Some rise in inequality was inevitable as China introduced a market system, but inequality may have been exacerbated rather than mitigated by a number of policy features. Restrictions on rural-urban migration have limited opportunities for the relatively poor rural population. The inability to sell or mortgage rural land has further reduced opportunities. China has a uniquely decentralized fiscal system that has relied on local government to fund basic health and education. The result has been that poor villages could not afford to provide good services, and poor households could not afford the high private costs of basic public services. Ironically, the large trade surplus that China has built up in recent years is a further problem, in that it stimulates an urban industrial sector that no longer creates many jobs while restricting the government's ability to increase spending to improve services and address disparities. The government has recently shifted its policy to encourage migration, fund education and health for poor areas and poor households, and rebalance the economy away from investment and exports toward domestic consumption and public services, to help reduce social disparities.
Overview
China has been the most rapidly growing economy in the world over the past 25 years. This growth has led to an extraordinary increase in real living standards and to an unprecedented decline in poverty. The World Bank estimates that more than 60% of the population was living under its $1 per day (PPP) poverty line at the beginning of economic reform. That poverty headcount ratio had declined to 10% by 2004, indicating that about 500 million people have been lifted out of poverty in a generation.
At the same time, the phenomenal rate of change has brought with it different kinds of stresses. China faces serious natural resource scarcity and environmental degradation. It has also seen growing disparities of different kinds as people in different parts of the country and with different characteristics have benefited from the growth at different rates.

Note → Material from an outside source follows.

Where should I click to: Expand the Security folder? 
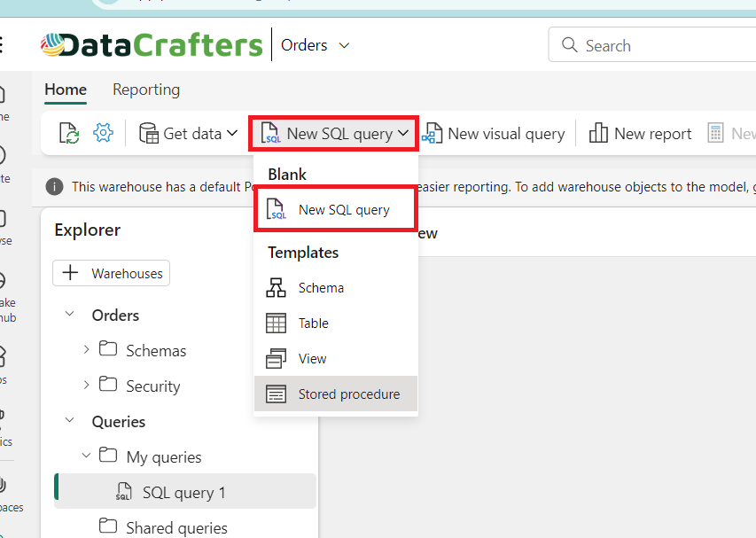pyautogui.click(x=86, y=386)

Starting from the pre-reform situation, some increase in income inequality was inevitable, as coastal urban locations benefited first from the opening policy and as the small stock of educated people found new opportunities, though particular features of Chinese policy may have exacerbated rather than mitigated growing disparities. The household registration (hukou) system kept rural-urban migration below what it otherwise would have been, and contributed to the development of one of the largest rural-urban income divides in the world. Weak tenure over rural land also limited the ability of peasants to benefit from their primary asset.
Aside from income inequality, there has also been an increase in inequality of educational outcomes and health status, partly the result of China’s uniquely decentralized fiscal system, in which local government has been primarily responsible for funding basic health and education. Poor localities have not been able to fund these services, and poor households have not been able to afford the high private cost of basic education and healthcare.
The large trade surplus that has emerged in China have exacerbated the inequalities and makes them harder to address. The trade surplus stimulates the urban manufacturing sector, which is already relatively well off. It limits the government’s scope to increase funding for public services such as rural health and education. The government has been trying to rebalance China’s production away from investment and exports and toward domestic consumption and services to improve the country’s long-term macroeconomic health and the situation of the relative poor in China.
Recent government measures to reduce disparities including relaxation of the hukou system, abolition of the agricultural tax, and increased central transfers to fund health and education in rural areas.
Poverty reduction
China has maintained a high growth rate for more than 30 years since the beginning of economic reform in 1978, and this sustained growth has generated a huge increase in average living standards. China had many characteristics in common with the rest of developing Asia 25 years ago: large population, low per capita income, and resource scarcity on a per capita basis. In the 15 years from 1990-2005, China averaged per capita growth of 8.7%.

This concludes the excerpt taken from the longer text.